Supplied material START

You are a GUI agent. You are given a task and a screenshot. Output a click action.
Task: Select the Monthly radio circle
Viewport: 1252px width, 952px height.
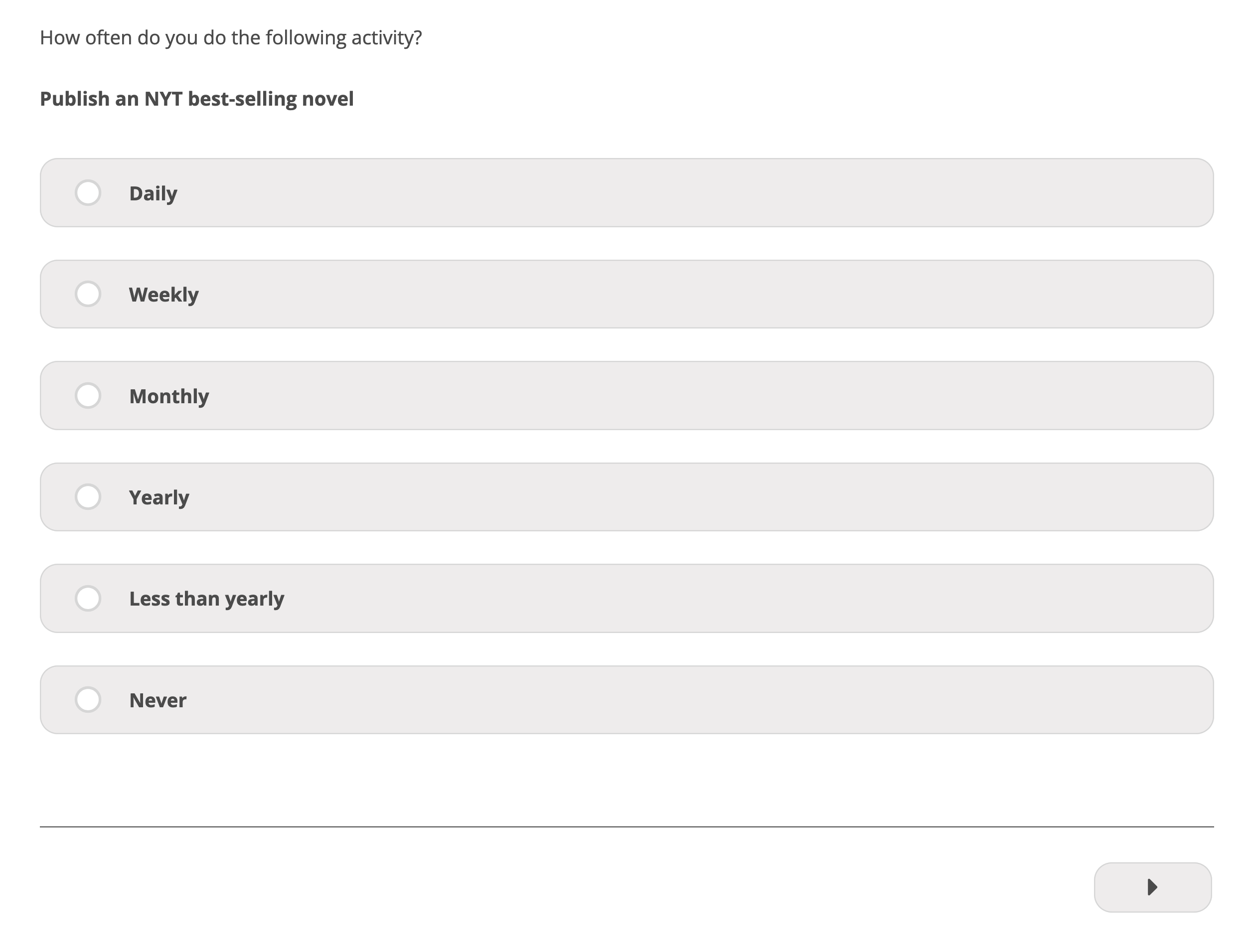click(x=88, y=395)
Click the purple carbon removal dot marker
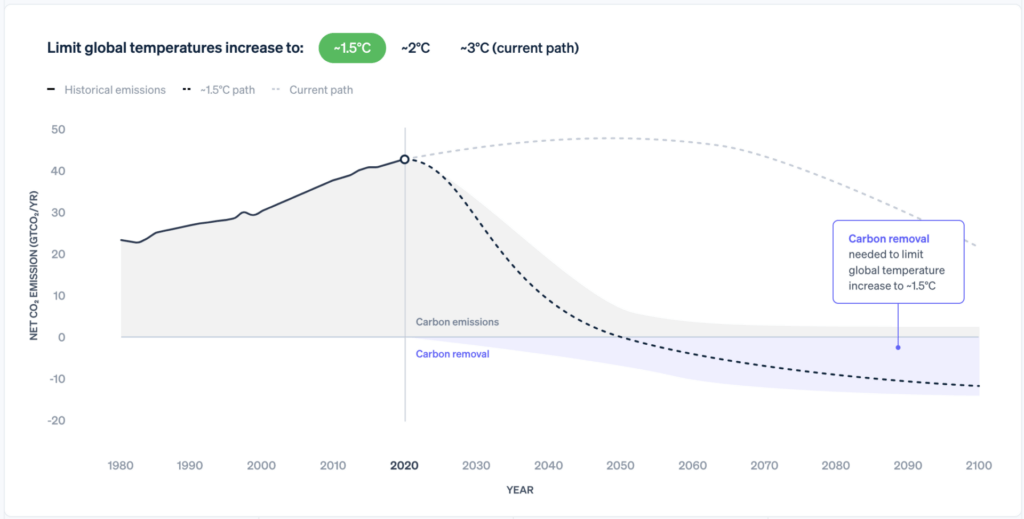Image resolution: width=1024 pixels, height=519 pixels. [x=898, y=347]
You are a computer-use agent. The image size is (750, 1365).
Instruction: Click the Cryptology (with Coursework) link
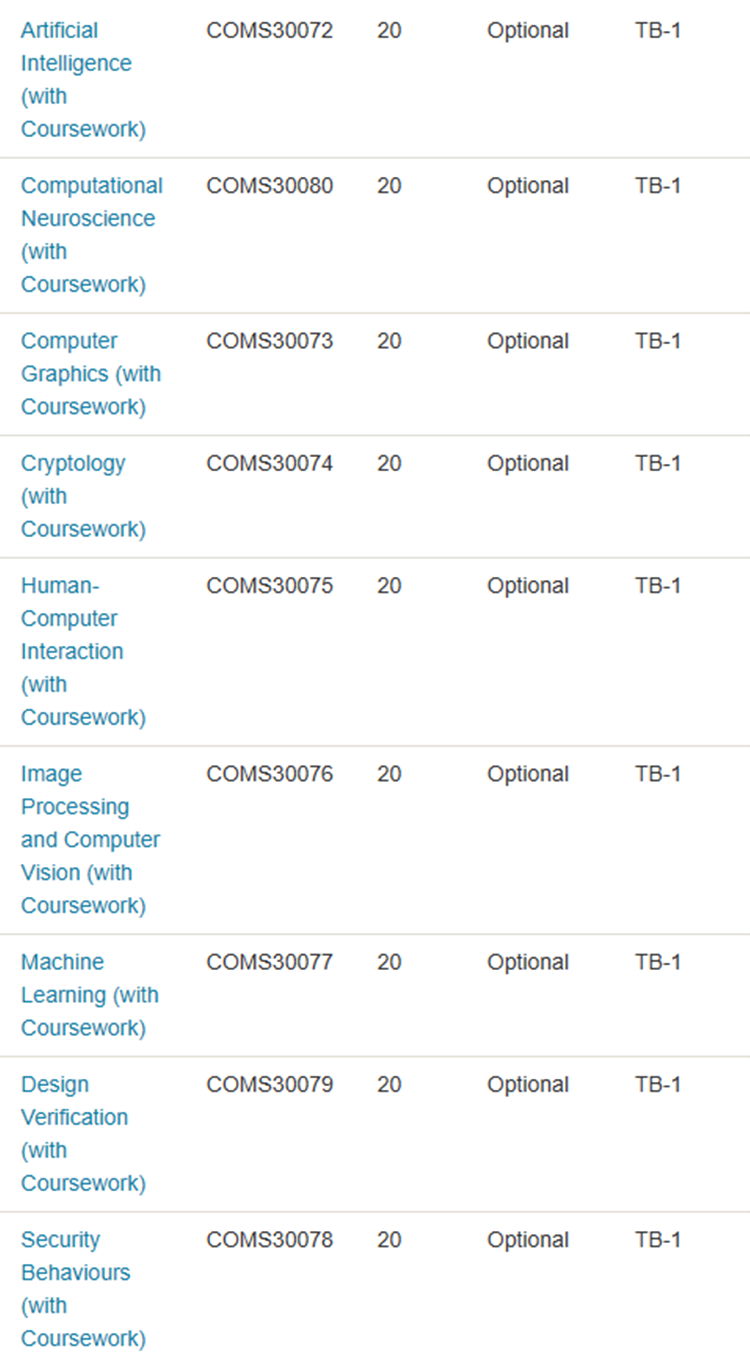point(84,496)
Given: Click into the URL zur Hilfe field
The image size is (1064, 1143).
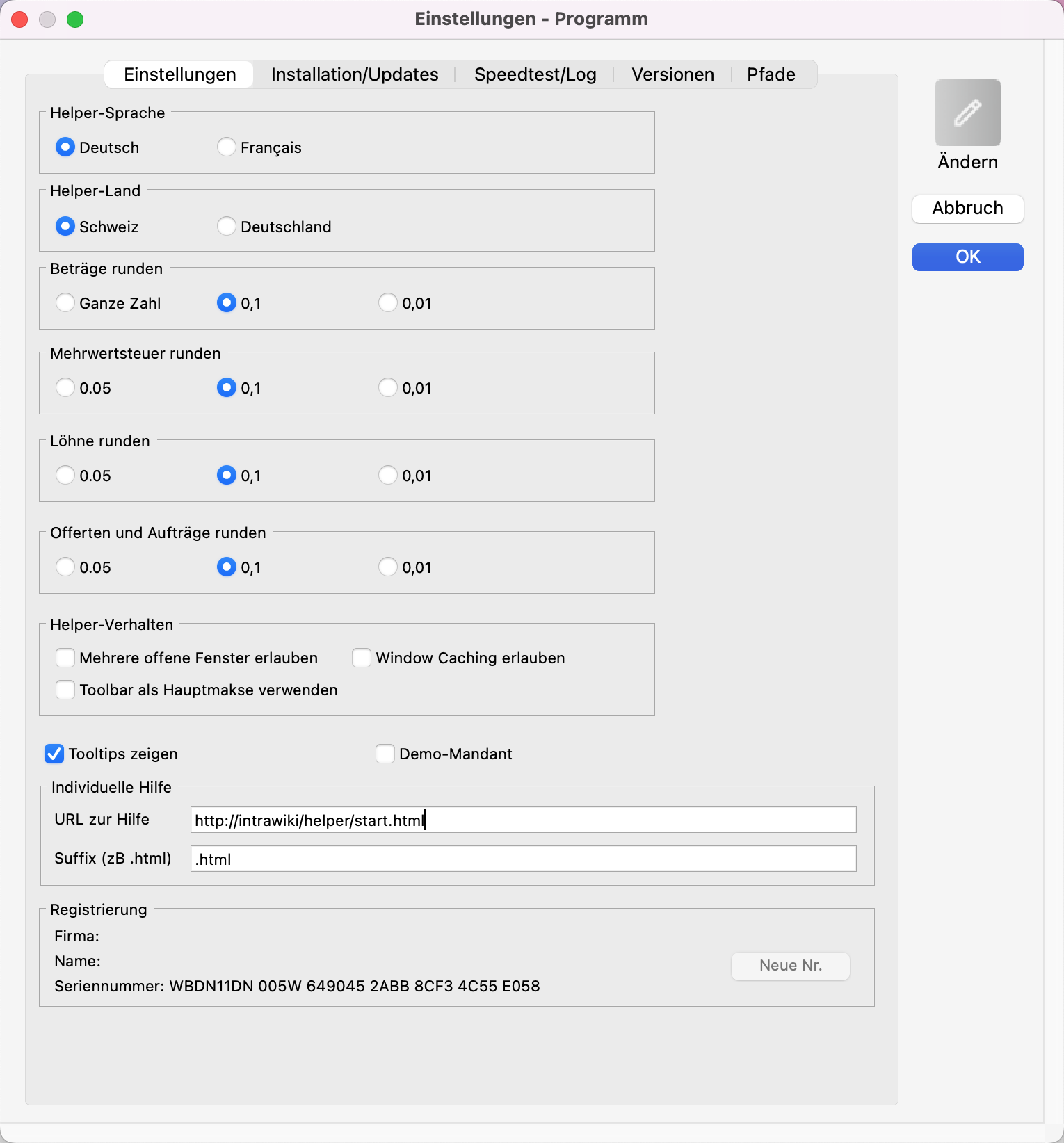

Supplied material END

* _About this task_
Skip the pictures. Return exactly the lines from the one containing "You are a computer-use" through the end of the data above, both included, and nothing besides.

* _Response box_
You are a computer-use agent. The image size is (750, 1365).
Instruction: Click the Cryptology (with Coursework) link
point(84,496)
Given: Click into the URL zur Hilfe field
The image size is (1064, 1143).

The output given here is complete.